Doctors withdraw services



PMH forced to activate emergency centre


NASSAU, BAHAMAS – Making good on their threat of industrial action, senior physicians yesterday ceased all elective services, forcing Princess Margaret Hospital (PMH) to activate its emergency operations centre.

Failed negotiations between the Consultant Physicians Staff Association (CPSA) and the Public Hospitals Authority (PHA) triggered the withdrawal of services, according to CPSA President Dr. Locksley Munroe.

Their concern centres around salary raises and a lack of increases in the last decade.

During a press conference, Munroe said physicians will not allow anyone’s life to be put at risk, but “it has to be a life and death situation”.

“We are making a statement to the public in particular, just to let them know that there are going to be difficulties and also to the administrators that it is time for this matter to come to a satisfactory conclusion,” Munroe said, adding that he hopes the public will side with physicians.


In a statement following the announced withdrawal of services, the PHA assured the public that measures had been taken to limit the impact.

It also advised that PMH activated its emergency operations centre.

“All emergency services will continue and the PHA will endeavour to provide the highest level of patient care,” the authority said.

According to the PHA, services at all out-patient specialty clinics, inclusive of medical, surgical, dental, ENT (ear, nose and throat), eye clinic and family medicine clinics have been reduced until further notice.

The authority advised patients with appointments to reschedule.

Elective surgeries were also cancelled until further notice.

The PHA said only emergency cases will be performed and only those cases should be presented to PMH’s Accident and Emergency Department.

It said all dialysis and chemotherapy treatments, however, will be carried out as usual.

“Management apologizes for any inconvenience caused and will continue to keep the public informed as regards to full resumption of services,” the authority said.

Ahead of a 3:00 p.m.
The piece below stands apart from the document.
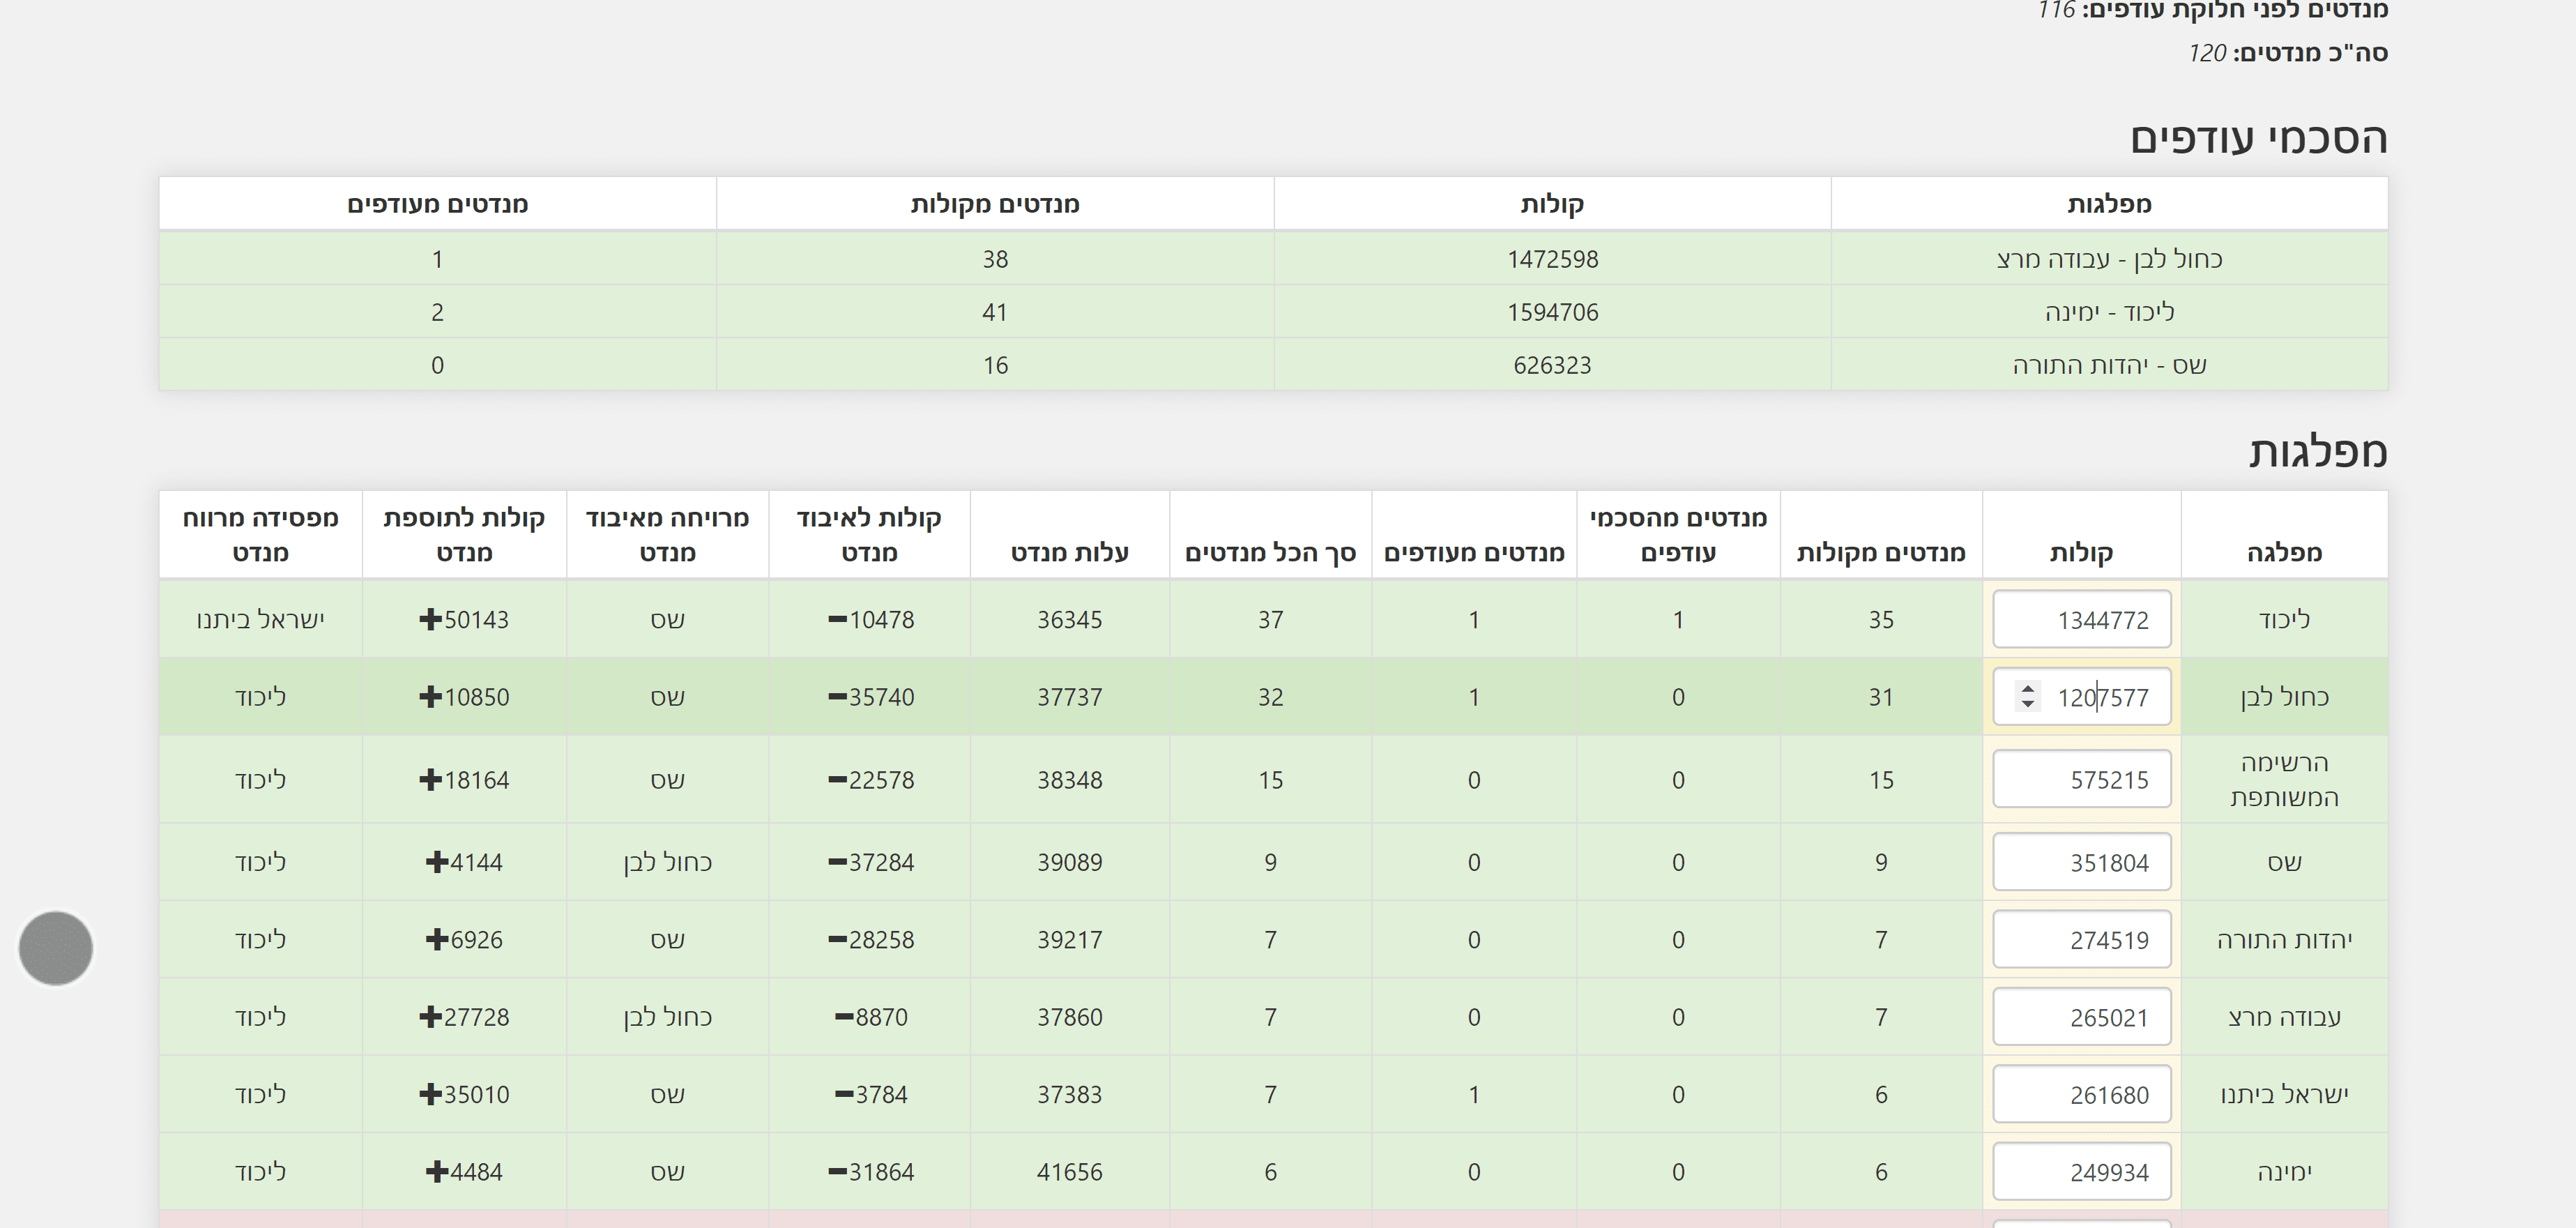Click the עלות מנדט column header
2576x1228 pixels.
[1069, 552]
Cabinet meeting, Prime Minister Dr. Hubert Minnis told Eyewitness News he expected to be briefed on the matter during the Cabinet session.

Before the PHA’s announcement, several patients awaiting dialysis treatment at the hospital were uncertain whether they would receive care.

Shelby Swain, a dialysis patient who has received treatment for over a year, said, “I don’t know what’s going on right now.”

Asked whether he was advised on any delays, Swain said he was not.

“You come early and sit and hope that you get on by,” he said with a shrug.

“I should leave here by 10:00 p.m. or 11:00 p.m. tonight.

“Some days you get on early and some days you get on late, and that depends on how the staff perform in there.”

Senior physicians obtained a strike certificate last month after an overwhelming majority voted in favour of industrial action during a strike vote on October 5.

Physicians threatened to withdraw services earlier this month, but pulled back and resumed negotiations with the PHA following the prime minister’s appeal for talks to continue.

During a meeting on Nov. 16, the PHA presented another counterproposal which would compensate physicians for the lack of salary increases in the last decade.

A third of the value of those increases would be added to physician’s base pay, while the balance would be disbursed in bulk payments, a point of contention for the association which has sought for the funds to be added to physicians’ base pay.

Yesterday, the PHA said it regrets the association’s decision, especially given that it offered a third counterproposal last Wednesday.

The PHA asserted that an agreement had been reached on leave benefits, a pathway to health insurance and the formation of a joint committee to establish performance-based compensation models, as well as medical malpractice insurance.

The PHA said it believed negotiations were continuing amicably.

It said it has proposed a meeting between Friday and next week Friday and awaits confirmation from the CPSA on a date that is convenient.

The PHA added, “It is our hope that discussions will continue in good faith as we seek to fulfil our mandate of delivering quality healthcare to the Bahamian people.”

Munroe stressed that the association is not asking for full value, and once physicians are compensated based on “what is it that we do”, “everything will be sorted out”.

Asked how long action could persist, Munroe said that depends on the PHA.